Beginning with Version 9.5, XML data can be stored and retrieved from a database that does not use a Unicode code page.
Internally, XML data is always managed by the DB2® database server in a Unicode format, regardless of the database code page. Non-XML, relational data is managed in the database code page. In cases where SQL or XQuery statements involve both XML data and SQL relational data, such as in the casting of one data type to another, or in comparisons involving both the XML data type and SQL data types, code page conversion is often required. Comparisons of XML data to XML data do not require code page conversion because both sets of data are already in UTF-8 format. Similarly, comparisons of SQL data to SQL data do not require code page conversion because both sets of data are already in the database code page.
For operations involving XML data and SQL data, the need for code page conversion is eliminated in a Unicode database because the database uses the same encoding for all data types. In a non-Unicode database, however, operations that involve code page conversion can potentially result in the corruption or loss of data. If the XML data undergoing conversion contains characters with code points that are not part of the database code page, character substitution occurs. As a result, casting or comparison operations can have an unexpected outcome, and XML data retrieved from the database may contain incorrect values.
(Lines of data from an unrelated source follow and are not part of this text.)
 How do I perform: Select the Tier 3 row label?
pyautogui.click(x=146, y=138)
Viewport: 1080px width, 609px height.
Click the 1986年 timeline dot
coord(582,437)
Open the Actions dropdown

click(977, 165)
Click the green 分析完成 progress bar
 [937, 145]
Below are discussed different means of avoiding code page conversion problems so as to ensure the integrity of stored XML data and the operations that involve it.
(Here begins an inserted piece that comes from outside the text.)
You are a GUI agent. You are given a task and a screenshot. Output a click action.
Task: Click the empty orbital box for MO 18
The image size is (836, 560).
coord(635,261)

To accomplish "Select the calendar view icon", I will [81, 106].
Whenever XML data is inserted into a DB2 database server through a host variable or parameter marker that has a character data type (a data type of CHAR, VARCHAR or CLOB that is not a FOR BIT DATA type), code page conversion occurs if the database code page differs from that of the client or application issuing the request. A second conversion occurs as the inserted character data is converted from the database code page to Unicode, the format in which XML data is managed internally.
Scenario | XML document encoding | Database encoding | Code pages match? |
---|---|---|---|
1. | Unicode (UTF-8) | Unicode (UTF-8) | yes |
2. | Non-Unicode | Unicode (UTF-8) | no |
3. | Non-Unicode | Non-Unicode | yes |
4. | Unicode (UTF-8) | Non-Unicode | no |
5. | Non-Unicode | Non-Unicode | no |
The safest way to ensure the integrity of XML data is to use a Unicode database. However, if this is not possible, there are other ways to prevent character substitution from occurring. The following list describes various methods of inserting XML data safely, whether or not a Unicode database is used:
When a Unicode database cannot be used, code page conversion of XML data can also be avoided by binding the XML data using a host variable or parameter marker of type XML or any binary data type. That is, specifying a data type other than CHAR, VARCHAR, or CLOB for the XML data allows it to be passed directly from the client or application code page to Unicode, bypassing conversion to the database code page.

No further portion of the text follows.